→ **Data supplied**:

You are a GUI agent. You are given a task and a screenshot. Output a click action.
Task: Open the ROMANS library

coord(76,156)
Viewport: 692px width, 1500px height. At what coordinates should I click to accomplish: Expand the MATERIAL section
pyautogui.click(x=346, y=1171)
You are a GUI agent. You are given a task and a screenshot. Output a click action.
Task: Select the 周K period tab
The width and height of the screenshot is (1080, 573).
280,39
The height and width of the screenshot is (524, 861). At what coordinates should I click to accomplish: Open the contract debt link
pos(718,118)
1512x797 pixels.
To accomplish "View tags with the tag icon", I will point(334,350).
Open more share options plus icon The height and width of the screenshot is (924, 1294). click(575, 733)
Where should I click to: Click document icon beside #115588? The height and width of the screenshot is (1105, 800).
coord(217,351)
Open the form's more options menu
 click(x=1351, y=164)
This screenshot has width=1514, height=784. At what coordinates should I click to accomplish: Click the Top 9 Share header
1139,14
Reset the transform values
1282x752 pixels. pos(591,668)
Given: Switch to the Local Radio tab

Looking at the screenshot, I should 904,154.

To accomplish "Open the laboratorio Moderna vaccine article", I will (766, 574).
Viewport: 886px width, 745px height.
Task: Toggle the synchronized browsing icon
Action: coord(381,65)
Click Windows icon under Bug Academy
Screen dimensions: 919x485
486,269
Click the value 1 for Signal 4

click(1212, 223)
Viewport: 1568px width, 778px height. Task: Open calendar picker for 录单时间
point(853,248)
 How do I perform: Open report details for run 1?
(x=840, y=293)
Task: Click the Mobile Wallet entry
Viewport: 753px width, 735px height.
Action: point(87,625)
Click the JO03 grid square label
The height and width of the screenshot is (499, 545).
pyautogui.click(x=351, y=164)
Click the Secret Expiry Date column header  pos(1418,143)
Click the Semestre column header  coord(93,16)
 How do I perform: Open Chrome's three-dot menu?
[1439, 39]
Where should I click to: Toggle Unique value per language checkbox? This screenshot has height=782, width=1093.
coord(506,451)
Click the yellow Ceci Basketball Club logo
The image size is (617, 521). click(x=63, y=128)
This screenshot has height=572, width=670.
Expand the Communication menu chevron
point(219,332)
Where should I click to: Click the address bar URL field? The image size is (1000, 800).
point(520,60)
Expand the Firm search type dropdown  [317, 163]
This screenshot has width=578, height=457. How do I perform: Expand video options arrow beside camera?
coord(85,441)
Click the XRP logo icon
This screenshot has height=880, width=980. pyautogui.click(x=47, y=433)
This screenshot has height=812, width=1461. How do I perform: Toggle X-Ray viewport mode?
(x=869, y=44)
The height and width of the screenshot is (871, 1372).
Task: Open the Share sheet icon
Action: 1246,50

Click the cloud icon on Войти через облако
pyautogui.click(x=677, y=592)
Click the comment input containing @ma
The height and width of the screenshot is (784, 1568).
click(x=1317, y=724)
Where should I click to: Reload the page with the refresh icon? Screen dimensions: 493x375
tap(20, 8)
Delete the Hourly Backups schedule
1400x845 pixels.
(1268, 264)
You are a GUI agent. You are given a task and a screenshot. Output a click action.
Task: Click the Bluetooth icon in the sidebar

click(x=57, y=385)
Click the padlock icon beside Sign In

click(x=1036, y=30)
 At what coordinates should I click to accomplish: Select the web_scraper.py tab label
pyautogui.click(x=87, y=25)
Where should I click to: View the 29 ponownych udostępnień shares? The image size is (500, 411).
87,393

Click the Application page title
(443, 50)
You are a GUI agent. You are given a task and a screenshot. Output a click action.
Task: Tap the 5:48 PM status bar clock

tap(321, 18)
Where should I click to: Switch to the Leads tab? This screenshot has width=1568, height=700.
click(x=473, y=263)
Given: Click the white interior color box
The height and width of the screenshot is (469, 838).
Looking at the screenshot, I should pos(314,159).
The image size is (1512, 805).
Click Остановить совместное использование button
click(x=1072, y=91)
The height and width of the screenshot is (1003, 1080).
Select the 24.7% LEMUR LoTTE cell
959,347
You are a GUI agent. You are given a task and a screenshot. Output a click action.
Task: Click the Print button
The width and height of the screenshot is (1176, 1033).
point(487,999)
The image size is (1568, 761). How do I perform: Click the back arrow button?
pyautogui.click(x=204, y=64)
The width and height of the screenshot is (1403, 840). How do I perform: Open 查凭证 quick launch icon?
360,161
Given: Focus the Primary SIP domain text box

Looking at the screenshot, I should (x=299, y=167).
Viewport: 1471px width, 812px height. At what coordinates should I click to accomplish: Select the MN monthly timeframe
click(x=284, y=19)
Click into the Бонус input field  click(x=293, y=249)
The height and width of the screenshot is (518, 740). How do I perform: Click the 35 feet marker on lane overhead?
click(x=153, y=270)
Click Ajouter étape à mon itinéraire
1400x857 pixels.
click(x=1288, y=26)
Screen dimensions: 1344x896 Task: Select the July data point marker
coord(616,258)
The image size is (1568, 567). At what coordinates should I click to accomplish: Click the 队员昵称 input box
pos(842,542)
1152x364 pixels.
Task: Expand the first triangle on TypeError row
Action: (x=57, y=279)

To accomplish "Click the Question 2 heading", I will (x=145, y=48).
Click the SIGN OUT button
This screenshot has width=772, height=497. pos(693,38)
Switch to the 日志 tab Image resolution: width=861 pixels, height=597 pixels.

→ **Exercise directions**:
Duplicate verbatim the lines of the listing above from the line holding "Where should I click to: Click the" through the line holding "This screenshot has height=880, width=980.", both included.

→ **Task output**:
Where should I click to: Click the address bar URL field? The image size is (1000, 800).
point(520,60)
Expand the Firm search type dropdown  [317, 163]
This screenshot has width=578, height=457. How do I perform: Expand video options arrow beside camera?
coord(85,441)
Click the XRP logo icon
This screenshot has height=880, width=980. pyautogui.click(x=47, y=433)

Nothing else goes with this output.